§ **DATASET RECORDS**:
----

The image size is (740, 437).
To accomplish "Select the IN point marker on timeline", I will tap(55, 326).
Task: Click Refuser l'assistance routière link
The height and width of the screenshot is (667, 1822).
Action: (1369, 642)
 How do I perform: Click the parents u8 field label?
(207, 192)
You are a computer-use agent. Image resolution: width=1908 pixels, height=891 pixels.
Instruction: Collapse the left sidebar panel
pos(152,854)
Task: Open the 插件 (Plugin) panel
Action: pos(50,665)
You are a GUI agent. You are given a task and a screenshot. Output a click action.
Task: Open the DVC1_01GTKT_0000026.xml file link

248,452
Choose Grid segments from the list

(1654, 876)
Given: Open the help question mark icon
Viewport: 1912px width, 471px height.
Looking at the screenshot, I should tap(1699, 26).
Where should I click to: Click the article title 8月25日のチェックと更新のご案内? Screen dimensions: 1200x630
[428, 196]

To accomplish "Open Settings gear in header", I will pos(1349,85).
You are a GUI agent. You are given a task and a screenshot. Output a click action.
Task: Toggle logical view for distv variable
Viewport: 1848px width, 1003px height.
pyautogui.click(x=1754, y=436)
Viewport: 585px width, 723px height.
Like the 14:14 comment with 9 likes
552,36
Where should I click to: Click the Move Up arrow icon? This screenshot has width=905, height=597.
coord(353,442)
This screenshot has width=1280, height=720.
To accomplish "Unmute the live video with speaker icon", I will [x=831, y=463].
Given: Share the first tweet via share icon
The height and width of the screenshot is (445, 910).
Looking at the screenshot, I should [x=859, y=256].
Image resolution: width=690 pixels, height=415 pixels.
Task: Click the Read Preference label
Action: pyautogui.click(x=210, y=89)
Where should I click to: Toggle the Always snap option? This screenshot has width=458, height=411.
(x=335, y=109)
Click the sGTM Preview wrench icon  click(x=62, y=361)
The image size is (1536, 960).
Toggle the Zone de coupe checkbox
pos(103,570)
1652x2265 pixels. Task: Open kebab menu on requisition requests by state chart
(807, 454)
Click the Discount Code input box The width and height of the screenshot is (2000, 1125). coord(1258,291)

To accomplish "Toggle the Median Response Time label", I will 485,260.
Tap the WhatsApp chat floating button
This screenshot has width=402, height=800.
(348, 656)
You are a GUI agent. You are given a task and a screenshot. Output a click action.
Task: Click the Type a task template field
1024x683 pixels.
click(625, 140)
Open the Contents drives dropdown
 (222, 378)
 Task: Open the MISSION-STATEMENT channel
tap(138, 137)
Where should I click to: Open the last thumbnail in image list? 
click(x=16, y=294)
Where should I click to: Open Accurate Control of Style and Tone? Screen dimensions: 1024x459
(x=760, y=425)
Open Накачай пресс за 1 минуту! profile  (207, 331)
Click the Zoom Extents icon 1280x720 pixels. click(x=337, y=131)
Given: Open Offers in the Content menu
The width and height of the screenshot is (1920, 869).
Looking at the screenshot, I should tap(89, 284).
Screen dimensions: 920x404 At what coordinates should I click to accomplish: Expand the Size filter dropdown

----

§ **TASK OBJECTIVE**:
From the records above, quote only the lines running from the line with "You are a computer-use" to the line with "Task: Toggle logical view for distv variable", both lines included.

§ **OUTPUT OF THE EXERCISE**:
You are a computer-use agent. Image resolution: width=1908 pixels, height=891 pixels.
Instruction: Collapse the left sidebar panel
pos(152,854)
Task: Open the 插件 (Plugin) panel
Action: pos(50,665)
You are a GUI agent. You are given a task and a screenshot. Output a click action.
Task: Open the DVC1_01GTKT_0000026.xml file link

248,452
Choose Grid segments from the list

(1654, 876)
Given: Open the help question mark icon
Viewport: 1912px width, 471px height.
Looking at the screenshot, I should tap(1699, 26).
Where should I click to: Click the article title 8月25日のチェックと更新のご案内? Screen dimensions: 1200x630
[428, 196]

To accomplish "Open Settings gear in header", I will pos(1349,85).
You are a GUI agent. You are given a task and a screenshot. Output a click action.
Task: Toggle logical view for distv variable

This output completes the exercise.